**Available records**:
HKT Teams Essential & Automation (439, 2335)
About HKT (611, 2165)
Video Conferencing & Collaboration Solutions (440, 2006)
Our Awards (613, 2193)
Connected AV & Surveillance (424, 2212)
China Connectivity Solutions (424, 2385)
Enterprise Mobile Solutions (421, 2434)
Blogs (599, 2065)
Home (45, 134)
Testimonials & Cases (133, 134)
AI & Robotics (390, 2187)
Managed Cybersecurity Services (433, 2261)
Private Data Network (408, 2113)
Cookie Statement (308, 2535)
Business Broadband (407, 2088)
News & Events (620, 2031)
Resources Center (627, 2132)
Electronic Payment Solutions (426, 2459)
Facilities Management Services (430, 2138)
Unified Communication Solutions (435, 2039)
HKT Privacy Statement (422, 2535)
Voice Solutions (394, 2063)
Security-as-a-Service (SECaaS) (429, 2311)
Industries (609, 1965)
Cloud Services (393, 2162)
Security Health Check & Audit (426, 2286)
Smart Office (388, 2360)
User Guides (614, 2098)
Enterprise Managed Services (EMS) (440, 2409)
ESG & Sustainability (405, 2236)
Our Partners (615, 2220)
---
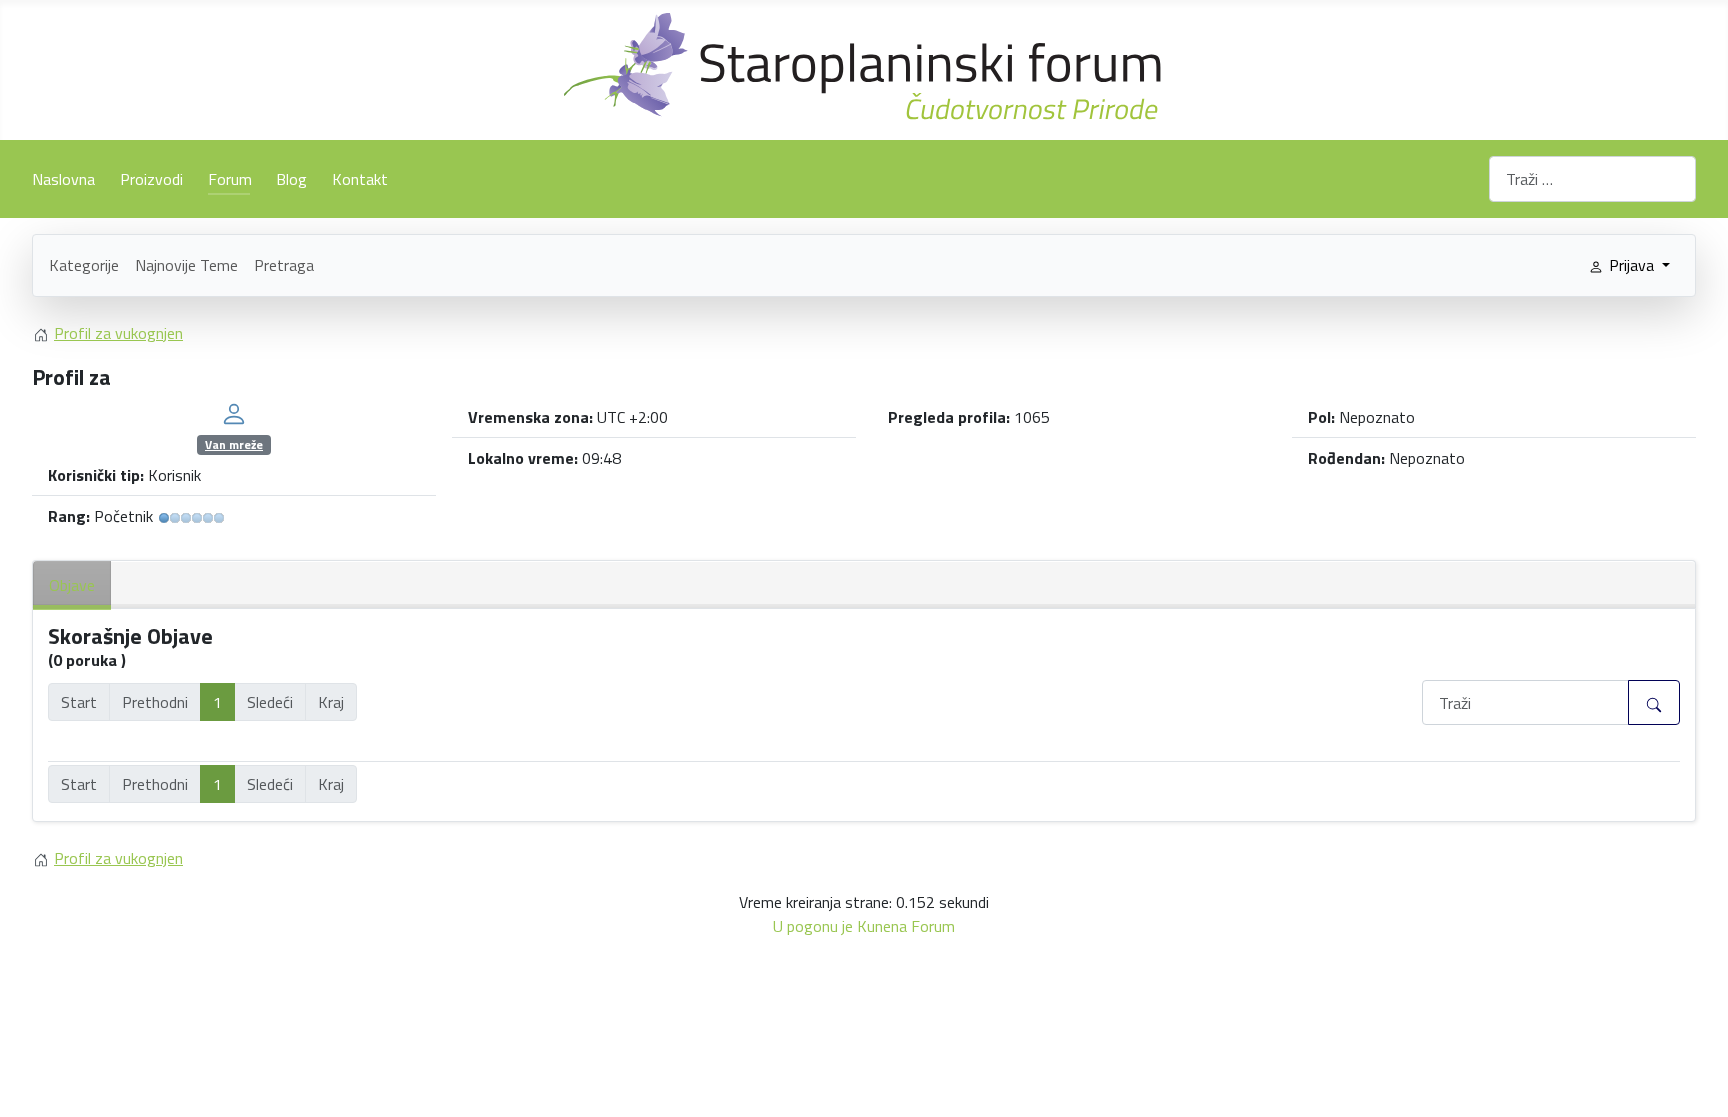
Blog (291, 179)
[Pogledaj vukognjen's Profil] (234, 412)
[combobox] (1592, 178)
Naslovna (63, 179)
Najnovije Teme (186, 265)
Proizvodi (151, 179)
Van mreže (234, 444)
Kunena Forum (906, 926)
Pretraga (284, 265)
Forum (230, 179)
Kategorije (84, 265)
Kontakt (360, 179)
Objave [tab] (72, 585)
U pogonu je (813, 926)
---
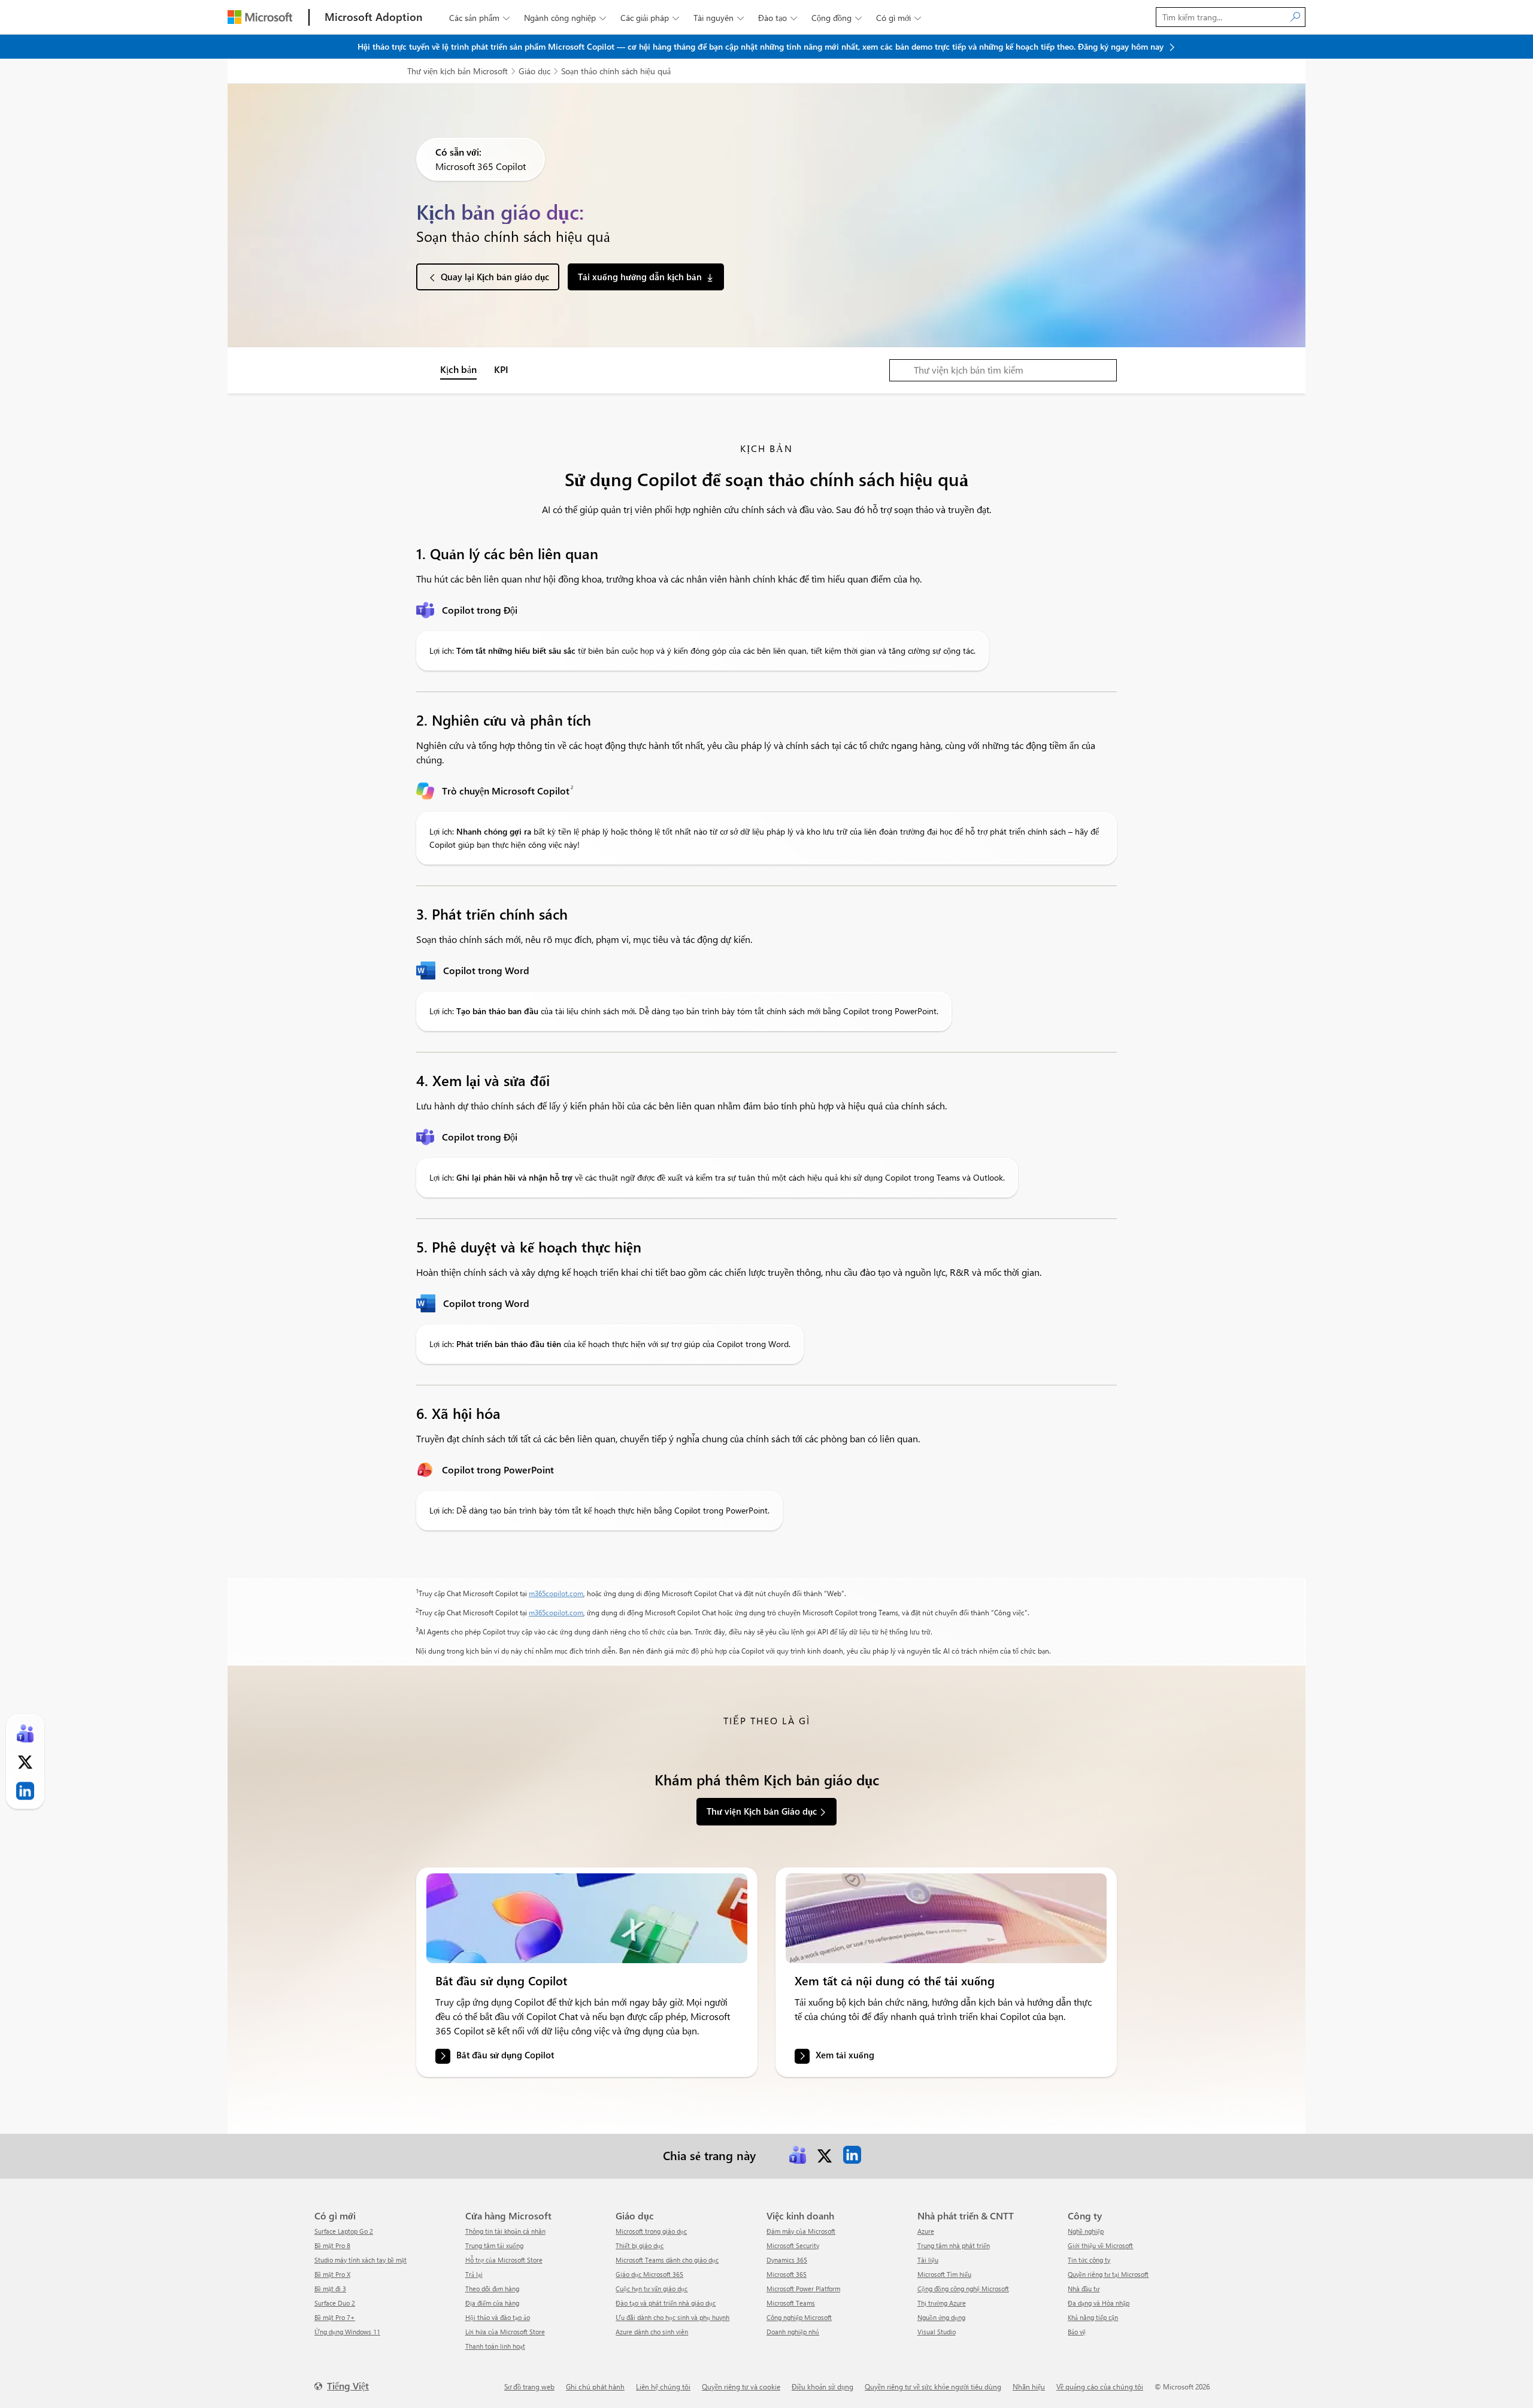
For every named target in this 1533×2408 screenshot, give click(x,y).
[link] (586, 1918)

**Your instructions**: Which lines of the data contain "Services"? Copy them all.

**Written reply**:
Managed Cybersecurity Services (433, 2261)
Facilities Management Services (430, 2138)
Cloud Services (393, 2162)
Enterprise Managed Services (EMS) (440, 2409)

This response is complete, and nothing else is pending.